### Material provided
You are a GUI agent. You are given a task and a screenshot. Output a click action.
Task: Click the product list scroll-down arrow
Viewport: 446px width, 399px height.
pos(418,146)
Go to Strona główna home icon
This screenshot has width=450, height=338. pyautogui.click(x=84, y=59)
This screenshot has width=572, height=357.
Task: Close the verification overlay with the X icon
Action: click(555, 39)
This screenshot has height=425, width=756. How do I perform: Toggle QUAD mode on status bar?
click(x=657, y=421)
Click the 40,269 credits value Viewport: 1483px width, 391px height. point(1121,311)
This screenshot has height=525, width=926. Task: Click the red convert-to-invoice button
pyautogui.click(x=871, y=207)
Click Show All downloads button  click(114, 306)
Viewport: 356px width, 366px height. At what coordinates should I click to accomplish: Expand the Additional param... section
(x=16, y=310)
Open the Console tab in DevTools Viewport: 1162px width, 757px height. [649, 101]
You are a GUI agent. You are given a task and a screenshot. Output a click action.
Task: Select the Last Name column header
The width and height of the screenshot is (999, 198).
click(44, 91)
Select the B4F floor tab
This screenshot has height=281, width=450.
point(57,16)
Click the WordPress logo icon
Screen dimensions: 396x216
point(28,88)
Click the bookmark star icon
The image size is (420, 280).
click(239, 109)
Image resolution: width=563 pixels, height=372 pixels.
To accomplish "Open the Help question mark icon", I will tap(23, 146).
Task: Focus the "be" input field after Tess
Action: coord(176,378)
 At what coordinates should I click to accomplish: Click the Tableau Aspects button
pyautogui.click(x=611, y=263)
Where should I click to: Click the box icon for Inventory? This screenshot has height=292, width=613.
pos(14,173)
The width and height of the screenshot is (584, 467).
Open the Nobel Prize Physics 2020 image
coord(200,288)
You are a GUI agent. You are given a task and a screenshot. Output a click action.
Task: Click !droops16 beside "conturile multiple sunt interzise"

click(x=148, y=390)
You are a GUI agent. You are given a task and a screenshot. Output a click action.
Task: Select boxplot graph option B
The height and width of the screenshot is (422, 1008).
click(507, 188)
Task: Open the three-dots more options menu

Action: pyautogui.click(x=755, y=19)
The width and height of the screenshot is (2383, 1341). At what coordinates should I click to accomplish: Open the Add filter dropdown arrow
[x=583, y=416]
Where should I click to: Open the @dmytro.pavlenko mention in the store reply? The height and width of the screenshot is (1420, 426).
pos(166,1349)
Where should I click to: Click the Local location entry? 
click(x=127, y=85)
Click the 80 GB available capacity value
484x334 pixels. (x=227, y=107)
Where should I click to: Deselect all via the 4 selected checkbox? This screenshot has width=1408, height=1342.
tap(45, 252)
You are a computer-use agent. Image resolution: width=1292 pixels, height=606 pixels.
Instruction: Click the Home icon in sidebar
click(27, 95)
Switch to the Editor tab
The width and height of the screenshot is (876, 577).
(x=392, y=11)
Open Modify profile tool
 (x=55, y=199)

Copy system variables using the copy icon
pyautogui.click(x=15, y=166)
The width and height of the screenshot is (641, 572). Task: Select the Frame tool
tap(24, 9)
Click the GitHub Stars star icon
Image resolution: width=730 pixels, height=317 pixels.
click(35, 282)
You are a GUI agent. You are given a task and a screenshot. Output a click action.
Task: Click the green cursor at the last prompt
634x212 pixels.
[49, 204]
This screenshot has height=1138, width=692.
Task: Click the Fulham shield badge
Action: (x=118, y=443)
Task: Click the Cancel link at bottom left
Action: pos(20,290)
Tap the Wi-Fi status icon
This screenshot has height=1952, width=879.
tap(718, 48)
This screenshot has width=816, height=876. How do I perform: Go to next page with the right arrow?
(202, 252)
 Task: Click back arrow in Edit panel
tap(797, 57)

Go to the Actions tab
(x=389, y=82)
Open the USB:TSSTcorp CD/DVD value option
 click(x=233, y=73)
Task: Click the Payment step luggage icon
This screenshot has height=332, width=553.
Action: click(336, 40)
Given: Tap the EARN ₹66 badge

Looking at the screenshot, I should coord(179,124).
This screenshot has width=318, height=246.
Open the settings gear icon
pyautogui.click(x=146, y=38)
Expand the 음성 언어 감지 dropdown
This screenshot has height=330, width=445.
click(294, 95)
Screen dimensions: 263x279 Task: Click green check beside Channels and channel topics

### Exercise details
Transcribe the entries above exactly.

### Response for this exercise
You are a GUI agent. You are given a task and a screenshot. Output a click action.
Task: Click the product list scroll-down arrow
Viewport: 446px width, 399px height.
pos(418,146)
Go to Strona główna home icon
This screenshot has width=450, height=338. pyautogui.click(x=84, y=59)
This screenshot has width=572, height=357.
Task: Close the verification overlay with the X icon
Action: click(555, 39)
This screenshot has height=425, width=756. How do I perform: Toggle QUAD mode on status bar?
click(x=657, y=421)
Click the 40,269 credits value Viewport: 1483px width, 391px height. point(1121,311)
This screenshot has height=525, width=926. Task: Click the red convert-to-invoice button
pyautogui.click(x=871, y=207)
Click Show All downloads button  click(114, 306)
Viewport: 356px width, 366px height. At what coordinates should I click to accomplish: Expand the Additional param... section
(x=16, y=310)
Open the Console tab in DevTools Viewport: 1162px width, 757px height. [649, 101]
You are a GUI agent. You are given a task and a screenshot. Output a click action.
Task: Select the Last Name column header
The width and height of the screenshot is (999, 198).
click(44, 91)
Select the B4F floor tab
This screenshot has height=281, width=450.
point(57,16)
Click the WordPress logo icon
Screen dimensions: 396x216
point(28,88)
Click the bookmark star icon
The image size is (420, 280).
click(239, 109)
Image resolution: width=563 pixels, height=372 pixels.
To accomplish "Open the Help question mark icon", I will tap(23, 146).
Task: Focus the "be" input field after Tess
Action: coord(176,378)
 At what coordinates should I click to accomplish: Click the Tableau Aspects button
pyautogui.click(x=611, y=263)
Where should I click to: Click the box icon for Inventory? This screenshot has height=292, width=613.
pos(14,173)
The width and height of the screenshot is (584, 467).
Open the Nobel Prize Physics 2020 image
coord(200,288)
You are a GUI agent. You are given a task and a screenshot. Output a click action.
Task: Click !droops16 beside "conturile multiple sunt interzise"

click(x=148, y=390)
You are a GUI agent. You are given a task and a screenshot. Output a click action.
Task: Select boxplot graph option B
The height and width of the screenshot is (422, 1008).
click(507, 188)
Task: Open the three-dots more options menu

Action: pyautogui.click(x=755, y=19)
The width and height of the screenshot is (2383, 1341). At what coordinates should I click to accomplish: Open the Add filter dropdown arrow
[x=583, y=416]
Where should I click to: Open the @dmytro.pavlenko mention in the store reply? The height and width of the screenshot is (1420, 426).
pos(166,1349)
Where should I click to: Click the Local location entry? 
click(x=127, y=85)
Click the 80 GB available capacity value
484x334 pixels. (x=227, y=107)
Where should I click to: Deselect all via the 4 selected checkbox? This screenshot has width=1408, height=1342.
tap(45, 252)
You are a computer-use agent. Image resolution: width=1292 pixels, height=606 pixels.
Instruction: Click the Home icon in sidebar
click(27, 95)
Switch to the Editor tab
The width and height of the screenshot is (876, 577).
(x=392, y=11)
Open Modify profile tool
 (x=55, y=199)

Copy system variables using the copy icon
pyautogui.click(x=15, y=166)
The width and height of the screenshot is (641, 572). Task: Select the Frame tool
tap(24, 9)
Click the GitHub Stars star icon
Image resolution: width=730 pixels, height=317 pixels.
click(35, 282)
You are a GUI agent. You are given a task and a screenshot. Output a click action.
Task: Click the green cursor at the last prompt
634x212 pixels.
[49, 204]
This screenshot has height=1138, width=692.
Task: Click the Fulham shield badge
Action: (x=118, y=443)
Task: Click the Cancel link at bottom left
Action: pos(20,290)
Tap the Wi-Fi status icon
This screenshot has height=1952, width=879.
tap(718, 48)
This screenshot has width=816, height=876. How do I perform: Go to next page with the right arrow?
(202, 252)
 Task: Click back arrow in Edit panel
tap(797, 57)

Go to the Actions tab
(x=389, y=82)
Open the USB:TSSTcorp CD/DVD value option
 click(x=233, y=73)
Task: Click the Payment step luggage icon
This screenshot has height=332, width=553.
Action: click(336, 40)
Given: Tap the EARN ₹66 badge

Looking at the screenshot, I should coord(179,124).
This screenshot has width=318, height=246.
Open the settings gear icon
pyautogui.click(x=146, y=38)
Expand the 음성 언어 감지 dropdown
This screenshot has height=330, width=445.
click(294, 95)
Screen dimensions: 263x279 Task: Click green check beside Channels and channel topics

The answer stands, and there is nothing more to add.